Build Shop’s Jaycox, who started his career as a game designer, saw the promise of 3D technology long before most people even knew what it was. He began tinkering with 3D printing as a student. During his last year of graduate school in 2010, he built an open-source desktop 3D printer that’s now sitting at his shop. In 2011, he decided to open a business where even a novice could print out a unique object.
“We’re still at that critical point where we’re on the fence of whether we’re going to do well or whether we’re going to do badly,” Jaycox said.
Build Shop, located between Hollywood and downtown Los Angeles, is the kind of place where art and technology merge. A life-size white skull made with a 3D printer sits on a glass stand near a flashing LED cube. Blown-up photographs of flowers hang from the ceiling. At the back of the store sits a large commercial printer and a laser cutter. Jaycox charges as little as $20 an hour to use the printers and the laser cutter. He also offers basic training for novices.
“The process of making 3D models is a little bit more of a niche skill,” he said. “The 3D printer is still a difficult technology for a lot of people.”
One of his first customers came in to make Angry Birds tokens for his son’s birthday party. As more people heard about Build Shop, small-business owners traipsed in as well.
Ryan Hughes, the chief technical officer of Medical Visors in Woodland Hills, Calif., recently printed out plastic parts for goggles that patients can wear to watch movies during MRI, CT and X-Ray scans.
“It’s a way to do these testing iterations without having to spend a great deal of time or money on it,” Hughes said. The dozen printed parts cost him $150 and he got them within 24 hours. The same parts would have cost him as much as $1,000 and taken two weeks using traditional manufacturing. The parts helped him test the proper position for the lenses and speed up the production of the first 10 goggles.
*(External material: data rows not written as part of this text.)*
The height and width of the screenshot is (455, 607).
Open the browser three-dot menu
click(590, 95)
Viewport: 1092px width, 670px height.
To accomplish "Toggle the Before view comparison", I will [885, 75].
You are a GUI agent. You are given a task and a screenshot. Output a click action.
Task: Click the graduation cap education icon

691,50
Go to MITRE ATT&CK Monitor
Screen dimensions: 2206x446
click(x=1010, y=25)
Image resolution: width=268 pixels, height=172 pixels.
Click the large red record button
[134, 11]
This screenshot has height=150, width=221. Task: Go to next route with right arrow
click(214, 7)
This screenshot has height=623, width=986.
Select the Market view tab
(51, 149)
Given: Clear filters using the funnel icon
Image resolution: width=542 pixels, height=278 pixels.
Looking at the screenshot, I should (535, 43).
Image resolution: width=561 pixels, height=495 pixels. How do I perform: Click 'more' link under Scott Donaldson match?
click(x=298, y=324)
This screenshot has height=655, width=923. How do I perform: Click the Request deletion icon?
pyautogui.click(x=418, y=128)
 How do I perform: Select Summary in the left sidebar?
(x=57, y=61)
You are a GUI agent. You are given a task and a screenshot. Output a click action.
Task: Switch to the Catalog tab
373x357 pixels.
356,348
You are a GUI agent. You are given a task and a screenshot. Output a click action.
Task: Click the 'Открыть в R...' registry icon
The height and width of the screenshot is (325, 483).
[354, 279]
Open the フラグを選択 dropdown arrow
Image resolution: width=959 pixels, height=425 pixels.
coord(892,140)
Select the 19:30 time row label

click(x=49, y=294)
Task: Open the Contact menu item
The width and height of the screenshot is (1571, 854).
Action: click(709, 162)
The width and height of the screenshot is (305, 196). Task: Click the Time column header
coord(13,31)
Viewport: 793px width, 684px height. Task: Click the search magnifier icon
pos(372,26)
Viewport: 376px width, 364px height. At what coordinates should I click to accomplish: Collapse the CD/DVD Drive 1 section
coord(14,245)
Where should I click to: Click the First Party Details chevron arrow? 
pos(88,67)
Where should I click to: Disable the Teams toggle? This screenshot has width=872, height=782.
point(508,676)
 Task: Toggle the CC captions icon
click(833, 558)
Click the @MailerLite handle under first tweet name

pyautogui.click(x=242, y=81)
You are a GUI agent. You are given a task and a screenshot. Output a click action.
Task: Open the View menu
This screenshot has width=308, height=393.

Other firms are springing up to help laymen who don’t want to go through the process of creating their own 3D model.
“I wouldn’t be surprised at all if 10 percent of all products we buy in five to 10 years will be made using 3D printing,” said Peter Weijmarshausen, chief executive of Shapeways. His company can print out 3D objects in over 30 materials, including metals and ceramics, and ship them to customers.
MatterHackers, in Lake Forest, south of Los Angeles, originally specialized in custom software solutions for small businesses. It recently refocuses its business on 3D printing mainly for small businesses and individuals.
“It’s the next revolution after digital distribution,” said Kevin Pope, MatterHackers’ chief operating officer. He sees a future where people will no longer have to go to the store or order something online. A 3D printer will spit out whatever they want.
“We’re still probably a couple of years away from being to the point where grandma can use the 3D printer to print whatever she wants,” said Pope. “But we’re getting there.”